2.2.2. Nel caso di specie, va soggiunto che, salvo una generica incompetenza della fonte secondaria (che si è già confutata), parte ricorrente non ha gravato specificamente le previsioni del d.m. sotto il profilo della ragionevolezza e/o proporzionalità.

Ad ogni buon conto, giova anche in questo caso richiamare quanto affermato dal Consiglio di Stato, in particolare per ciò che concerne la disciplina delle distanze, di cui viene il d.m. n. 38/2013, fa innovativamente applicazione anche nei confronti delle rivendite speciali da ubicarsi presso gli impianti di distribuzione di carburanti.

Secondo il Consiglio, le previsioni differenziate dettate per tali esercizi riposano oggi nelle norme del d.l. n. 98/2011, “nella parte in cui individuano quale esigenza da soddisfare (o comunque da tenere presente, per contemperarla con quella relativa alla “apertura del mercato” della vendita dei tabacchi) quella della tutela della salute da una “sovraofferta” di prodotti da fumo”.

Inoltre, quanto alla previsione, del comma 13 del ripetuto art. 6 del d.m. n. 38/2013 - che non pone alcun limite, di alcun genere, al rilascio/rinnovo del patentino - il Consiglio ha così spiegato la, solo apparente, contraddizione con la finalità di tutela della salute da cui muovono invece le più restrittive prescrizioni del medesimo decreto.

“Il c.d. “patentino” è normato sub art. 23 della legge n. 1293 del 1957.

Quest’ultimo testo di legge è stato espressamente richiamato dall’art. 28 comma 8 lett. b del d.l. n. 98/2011 recante “razionalizzazione della rete distributiva dei carburanti” che così dispone: “l'esercizio dell'attività di un punto di vendita non esclusivo di quotidiani e periodici senza limiti di ampiezza della superficie, nonché, tenuto conto delle disposizioni degli articoli 22 e 23 della legge 22 dicembre 1957, n. 1293, l'esercizio della rivendita di tabacchi, nel rispetto delle norme e delle prescrizioni tecniche che disciplinano lo svolgimento delle attività di cui alla presente lettera, presso gli impianti di distribuzione carburanti con una superficie minima di 500 mq, a condizione che, per la rivendita di tabacchi, la disciplina urbanistico-edilizia del luogo consenta all'interno di tali impianti la costruzione o il mantenimento di locali chiusi, diversi da quelli al servizio della distribuzione di carburanti, con una superficie utile minima non inferiore a 30 mq;
”.

Il predetto art. 23 della legge n. 1293 del 1957 (“Salvo quanto previsto per le rivendite ordinarie e speciali, l'Amministrazione può consentire la vendita dei generi di monopolio nei pubblici esercizi, nei luoghi di ritrovo e di cura e negli spacci cooperativi.

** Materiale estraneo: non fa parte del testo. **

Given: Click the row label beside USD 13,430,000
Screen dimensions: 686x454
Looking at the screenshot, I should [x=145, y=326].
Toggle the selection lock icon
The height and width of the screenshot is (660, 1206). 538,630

L'autorizzazione è effettuata a mezzo di patentino.

La rivendita ordinaria più vicina al locale cui è concesso il patentino rifornisce quest'ultimo dei generi, salvo diversa determinazione dell'Amministrazione”) chiarisce quale sia il connotato oggettivo che caratterizza il c.d. “patentino”: per semplificare, esso consente la vendita degli stessi prodotti che sarebbero disponibili presso le rivendite speciali, pur restando in uno stato di “dipendenza” rispetto alla rivendita ordinaria più vicina.”.

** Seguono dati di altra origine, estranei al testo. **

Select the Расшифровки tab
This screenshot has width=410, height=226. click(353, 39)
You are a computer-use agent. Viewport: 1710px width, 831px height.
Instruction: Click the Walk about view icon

Il Consiglio ha fatto in particolare osservare che se è vero che le rivendite speciali costituiscono un “minus” rispetto a quelle “ordinarie” (le rivendite ubicate presso particolari strutture devono avere esclusivo accesso dalla struttura ospitante e non possono essere dotate di ingressi autonomi e diretti sulla pubblica via), esse possono esporre l’insegna regolamentare o la scritta “tabacchi” all’esterno della struttura medesima, ove insistano in stazioni di servizio su autostrade o di stazioni di servizio automobilistiche come sopra definite.

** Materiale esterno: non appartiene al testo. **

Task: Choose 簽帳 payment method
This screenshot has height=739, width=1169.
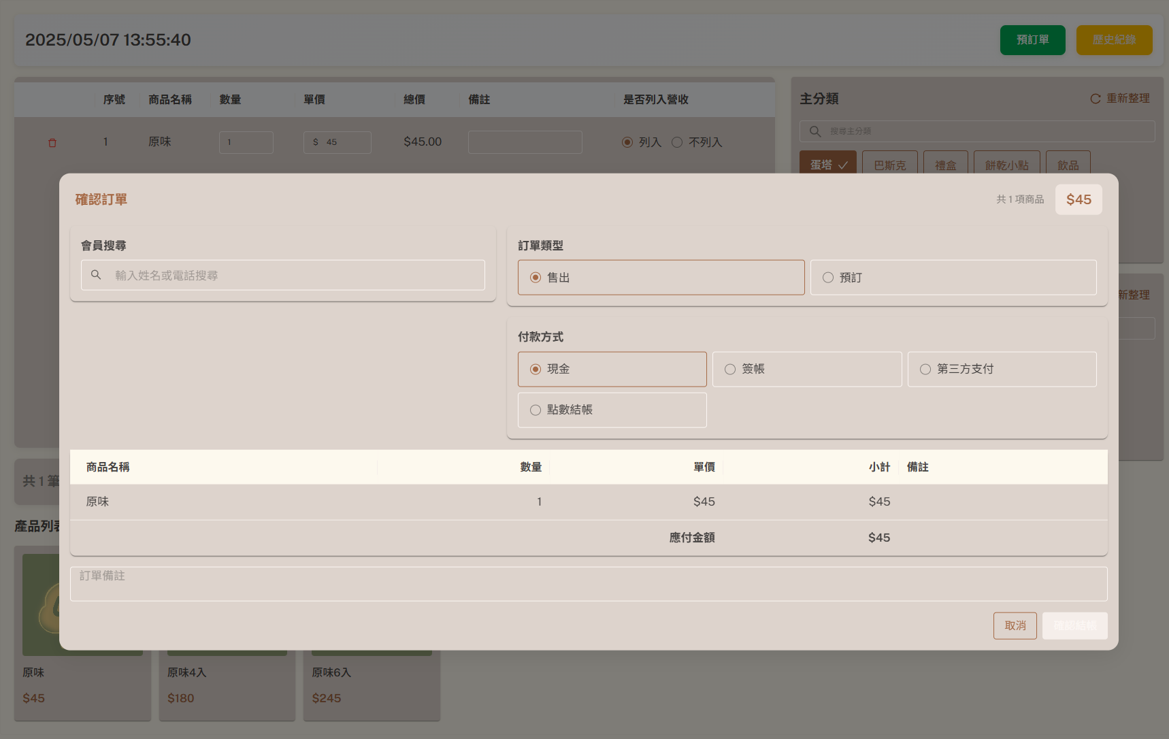Action: point(806,369)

Non così per il c.d. “patentino”: quest’ ultimo, infatti, (che ha carattere di complementarietà e costituisce mera espansione di una preesistente struttura di vendita, non sovrapponibile alla stessa e giustificato dalla necessità di erogazione del predetto servizio in luoghi e tempi in cui tale servizio non può essere svolto dalle rivendite ordinarie) non può essere attivato se presso la rivendita più vicina risulti installato un distributore automatico di tabacchi lavorati e la stessa rivendita sia a distanza inferiore a quella di cui all’art.